2015-12-20 Thread Chris Angelico
On Mon, Dec 21, 2015 at 9:02 AM, Alexander Belopolsky
 wrote:
> On Fri, Dec 18, 2015 at 4:09 PM, Guido van Rossum  wrote:
>>>
>>>
>>> It's 11 days. Which is pretty reasonable server uptime.
>>
>>
>> Oops, blame the repr() of datetime.timedelta.
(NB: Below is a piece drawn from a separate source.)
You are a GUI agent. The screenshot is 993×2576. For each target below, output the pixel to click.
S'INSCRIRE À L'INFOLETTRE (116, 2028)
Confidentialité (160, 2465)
I'm sorry I so rashly
>> thought I could do better than the OP.
>
>
> A helpful trivia: a year is approximately π times 10 million seconds.

Sadly doesn't help here, as the timedelta for a number of years looks like this:

>>> datetime.timedelta(days=365*11)
datetime.timedelta(4015)

Would there be value in changing the repr to use keyword arguments?
Positional arguments might well not correspond to the way they were
created, and unless you happen to know what the fields mean, they're a
little obscure:

>>> datetime.timedelta(weeks=52,minutes=1488)
datetime.timedelta(365, 2880)

Worse, help(datetime.timedelta) in 3.6 doesn't document the
constructor at all. There's no mention of __init__ at all, __new__ has
this useless information:

 |  __new__(*args, **kwargs) from builtins.type
 |  Create and return a new object.  See help(type) for accurate signature.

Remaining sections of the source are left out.